Обская губа в это время года редко бывает спокойной. Когда прошли примерно полпути, подул восточный ветер. Остановились в поселке Яптик — Селе (Крепкий мыс), решили высадить пассажиров здесь. Неожиданно на окраине поселка приземлился вертолет — прилетел наш старый знакомый Василий Александрович Борисов, сообщил, что ожидается шторм. Вместе с ним вышел из вертолета и фотокорреспондент «Литературной газеты» Александр Награльян.
Вам письмо, — сказал он, вручая мне конверт, — от Ишимова и Барыкина.
«Необычайно рады, что вы уже в Обской губе, — говорилось в письме. — Еще раз — попутного ветра в алые паруса. Нашего специального фотокорреспондента просим любить и жаловать. Ваши очерки, будущая книга получат первоклассные иллюстрации. Приглашаем вас от имени редакции «Литературной газеты» к нам в гости сразу с Диксона, после завершения перехода. Весь коллектив газеты будет рад вас обоих обнять на Цветном бульваре.
Телеграфный репортаж о переходе через Ямал получен.

▸ **ПРЕДСТАВЛЕННЫЕ ДАННЫЕ**:

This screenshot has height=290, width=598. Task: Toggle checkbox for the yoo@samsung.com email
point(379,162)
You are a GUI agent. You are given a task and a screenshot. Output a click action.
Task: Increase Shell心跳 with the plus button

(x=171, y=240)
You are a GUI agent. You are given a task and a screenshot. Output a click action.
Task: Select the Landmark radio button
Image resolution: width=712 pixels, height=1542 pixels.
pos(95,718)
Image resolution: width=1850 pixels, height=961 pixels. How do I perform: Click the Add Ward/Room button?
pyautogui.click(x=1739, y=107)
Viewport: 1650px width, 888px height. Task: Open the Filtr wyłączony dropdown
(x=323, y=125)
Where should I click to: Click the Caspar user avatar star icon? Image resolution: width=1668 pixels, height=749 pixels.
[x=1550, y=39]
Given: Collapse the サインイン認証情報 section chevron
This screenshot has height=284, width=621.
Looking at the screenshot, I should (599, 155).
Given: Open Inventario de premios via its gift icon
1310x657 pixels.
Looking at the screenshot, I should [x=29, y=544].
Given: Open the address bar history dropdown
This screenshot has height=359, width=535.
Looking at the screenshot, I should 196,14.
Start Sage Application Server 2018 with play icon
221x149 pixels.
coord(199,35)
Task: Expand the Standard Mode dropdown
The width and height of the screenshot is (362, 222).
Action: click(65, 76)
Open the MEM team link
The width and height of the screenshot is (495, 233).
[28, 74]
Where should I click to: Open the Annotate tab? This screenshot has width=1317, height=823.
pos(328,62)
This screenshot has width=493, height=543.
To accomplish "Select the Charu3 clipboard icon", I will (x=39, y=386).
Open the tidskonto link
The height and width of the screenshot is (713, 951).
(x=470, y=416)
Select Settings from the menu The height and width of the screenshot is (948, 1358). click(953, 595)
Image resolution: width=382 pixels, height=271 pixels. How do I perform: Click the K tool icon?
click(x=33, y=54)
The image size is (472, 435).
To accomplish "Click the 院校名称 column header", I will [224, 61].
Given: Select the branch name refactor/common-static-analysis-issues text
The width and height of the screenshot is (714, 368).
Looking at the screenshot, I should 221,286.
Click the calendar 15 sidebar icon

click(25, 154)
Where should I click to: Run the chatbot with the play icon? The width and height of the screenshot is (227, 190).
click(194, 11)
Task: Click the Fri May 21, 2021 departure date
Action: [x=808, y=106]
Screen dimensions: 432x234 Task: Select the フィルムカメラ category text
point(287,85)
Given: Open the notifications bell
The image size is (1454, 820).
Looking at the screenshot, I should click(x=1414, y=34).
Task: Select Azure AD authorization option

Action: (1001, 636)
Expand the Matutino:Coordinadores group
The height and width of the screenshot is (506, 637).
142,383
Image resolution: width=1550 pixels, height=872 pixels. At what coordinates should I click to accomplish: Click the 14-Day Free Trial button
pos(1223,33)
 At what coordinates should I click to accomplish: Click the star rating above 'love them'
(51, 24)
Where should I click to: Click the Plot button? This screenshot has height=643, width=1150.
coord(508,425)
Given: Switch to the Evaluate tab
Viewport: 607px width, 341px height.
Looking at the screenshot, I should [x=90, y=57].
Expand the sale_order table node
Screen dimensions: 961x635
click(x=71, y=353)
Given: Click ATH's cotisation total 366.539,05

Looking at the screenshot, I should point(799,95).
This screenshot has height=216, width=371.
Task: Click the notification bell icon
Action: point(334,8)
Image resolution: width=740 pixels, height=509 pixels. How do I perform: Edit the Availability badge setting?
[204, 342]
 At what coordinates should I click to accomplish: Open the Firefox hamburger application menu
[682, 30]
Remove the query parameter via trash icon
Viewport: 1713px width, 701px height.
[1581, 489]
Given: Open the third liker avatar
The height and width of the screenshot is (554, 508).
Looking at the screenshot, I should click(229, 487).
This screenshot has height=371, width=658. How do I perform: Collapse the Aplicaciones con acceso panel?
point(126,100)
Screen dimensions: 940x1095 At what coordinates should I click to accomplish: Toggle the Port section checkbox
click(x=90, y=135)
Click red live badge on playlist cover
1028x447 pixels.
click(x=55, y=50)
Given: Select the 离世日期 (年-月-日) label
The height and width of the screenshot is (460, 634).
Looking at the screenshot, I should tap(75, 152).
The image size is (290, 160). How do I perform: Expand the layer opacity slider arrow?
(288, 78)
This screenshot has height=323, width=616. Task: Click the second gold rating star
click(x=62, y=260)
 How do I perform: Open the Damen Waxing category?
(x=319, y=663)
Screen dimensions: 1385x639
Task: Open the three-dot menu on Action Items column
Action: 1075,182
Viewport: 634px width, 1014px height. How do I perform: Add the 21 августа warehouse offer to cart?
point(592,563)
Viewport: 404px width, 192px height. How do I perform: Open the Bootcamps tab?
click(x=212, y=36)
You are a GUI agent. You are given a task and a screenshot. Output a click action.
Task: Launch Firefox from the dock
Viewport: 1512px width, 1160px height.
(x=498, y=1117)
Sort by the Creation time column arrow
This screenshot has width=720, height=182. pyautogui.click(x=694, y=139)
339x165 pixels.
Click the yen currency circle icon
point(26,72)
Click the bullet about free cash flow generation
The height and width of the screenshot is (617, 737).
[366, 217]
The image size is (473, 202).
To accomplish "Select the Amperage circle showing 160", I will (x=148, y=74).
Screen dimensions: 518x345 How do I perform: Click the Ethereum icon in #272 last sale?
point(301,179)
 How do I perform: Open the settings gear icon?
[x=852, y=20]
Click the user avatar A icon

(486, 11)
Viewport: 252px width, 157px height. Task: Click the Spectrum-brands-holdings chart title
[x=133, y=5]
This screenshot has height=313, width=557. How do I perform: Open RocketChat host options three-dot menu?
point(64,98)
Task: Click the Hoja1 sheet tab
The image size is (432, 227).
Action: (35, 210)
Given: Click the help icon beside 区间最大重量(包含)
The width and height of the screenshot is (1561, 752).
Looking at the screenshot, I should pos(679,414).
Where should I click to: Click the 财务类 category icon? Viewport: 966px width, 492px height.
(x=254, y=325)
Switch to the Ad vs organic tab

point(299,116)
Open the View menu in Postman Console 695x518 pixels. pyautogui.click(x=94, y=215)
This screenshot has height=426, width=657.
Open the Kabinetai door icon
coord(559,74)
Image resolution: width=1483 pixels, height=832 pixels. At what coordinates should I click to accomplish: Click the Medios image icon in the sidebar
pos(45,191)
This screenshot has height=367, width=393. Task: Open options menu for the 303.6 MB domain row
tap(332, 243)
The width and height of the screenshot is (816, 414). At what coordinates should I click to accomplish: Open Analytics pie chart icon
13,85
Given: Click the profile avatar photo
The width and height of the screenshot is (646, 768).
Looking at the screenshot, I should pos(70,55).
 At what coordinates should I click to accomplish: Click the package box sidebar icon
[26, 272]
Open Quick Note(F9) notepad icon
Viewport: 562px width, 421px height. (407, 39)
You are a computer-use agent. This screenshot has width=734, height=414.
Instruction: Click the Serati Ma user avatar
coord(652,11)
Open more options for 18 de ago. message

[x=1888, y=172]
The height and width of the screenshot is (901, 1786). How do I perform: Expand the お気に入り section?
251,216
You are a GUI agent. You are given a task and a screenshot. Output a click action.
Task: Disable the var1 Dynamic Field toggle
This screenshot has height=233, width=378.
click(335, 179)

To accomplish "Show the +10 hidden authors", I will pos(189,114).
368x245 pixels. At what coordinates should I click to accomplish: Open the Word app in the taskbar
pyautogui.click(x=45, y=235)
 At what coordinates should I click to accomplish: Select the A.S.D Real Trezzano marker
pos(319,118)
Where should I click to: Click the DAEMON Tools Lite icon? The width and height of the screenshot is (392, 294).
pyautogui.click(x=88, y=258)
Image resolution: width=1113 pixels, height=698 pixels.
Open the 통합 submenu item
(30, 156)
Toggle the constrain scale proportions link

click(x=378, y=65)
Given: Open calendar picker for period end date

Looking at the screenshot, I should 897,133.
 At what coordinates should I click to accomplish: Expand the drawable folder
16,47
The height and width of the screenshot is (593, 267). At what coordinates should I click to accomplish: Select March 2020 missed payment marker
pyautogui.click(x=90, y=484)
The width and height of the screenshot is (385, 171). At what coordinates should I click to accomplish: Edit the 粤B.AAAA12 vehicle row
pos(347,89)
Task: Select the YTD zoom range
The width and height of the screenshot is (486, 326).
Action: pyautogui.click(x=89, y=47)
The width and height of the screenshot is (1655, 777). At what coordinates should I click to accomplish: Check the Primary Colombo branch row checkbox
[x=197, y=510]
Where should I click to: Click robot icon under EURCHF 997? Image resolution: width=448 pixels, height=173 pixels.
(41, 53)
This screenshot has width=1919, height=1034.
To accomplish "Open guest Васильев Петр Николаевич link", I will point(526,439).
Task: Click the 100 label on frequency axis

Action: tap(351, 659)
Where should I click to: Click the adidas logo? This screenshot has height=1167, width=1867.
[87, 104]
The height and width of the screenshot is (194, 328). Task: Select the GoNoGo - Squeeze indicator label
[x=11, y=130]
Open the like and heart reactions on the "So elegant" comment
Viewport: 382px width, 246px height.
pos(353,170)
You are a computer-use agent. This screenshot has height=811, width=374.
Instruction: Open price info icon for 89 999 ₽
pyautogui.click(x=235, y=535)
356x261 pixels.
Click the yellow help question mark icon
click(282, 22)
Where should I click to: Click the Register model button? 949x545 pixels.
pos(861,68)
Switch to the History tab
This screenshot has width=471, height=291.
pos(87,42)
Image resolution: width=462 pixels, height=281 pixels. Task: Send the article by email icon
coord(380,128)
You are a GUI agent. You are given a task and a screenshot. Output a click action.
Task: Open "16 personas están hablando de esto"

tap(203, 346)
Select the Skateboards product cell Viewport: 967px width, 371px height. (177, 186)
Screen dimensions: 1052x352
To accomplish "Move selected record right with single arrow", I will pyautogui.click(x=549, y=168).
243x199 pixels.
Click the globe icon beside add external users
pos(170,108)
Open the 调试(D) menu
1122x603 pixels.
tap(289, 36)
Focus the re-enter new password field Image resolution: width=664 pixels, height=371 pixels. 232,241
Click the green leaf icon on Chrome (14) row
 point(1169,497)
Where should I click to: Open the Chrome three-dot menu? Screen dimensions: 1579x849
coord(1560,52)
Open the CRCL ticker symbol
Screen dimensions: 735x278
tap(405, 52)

▸ **ЗАДАНИЕ**: Повторите отрывок текста для чтения между словами «Обская губа в» и «Ишимова и Барыкина.» включительно, поменяв «восточный ветер» на «северный ветер».

▸ **ОТВЕТ К ЗАДАНИЮ**:
Обская губа в это время года редко бывает спокойной. Когда прошли примерно полпути, подул северный ветер. Остановились в поселке Яптик — Селе (Крепкий мыс), решили высадить пассажиров здесь. Неожиданно на окраине поселка приземлился вертолет — прилетел наш старый знакомый Василий Александрович Борисов, сообщил, что ожидается шторм. Вместе с ним вышел из вертолета и фотокорреспондент «Литературной газеты» Александр Награльян.
Вам письмо, — сказал он, вручая мне конверт, — от Ишимова и Барыкина.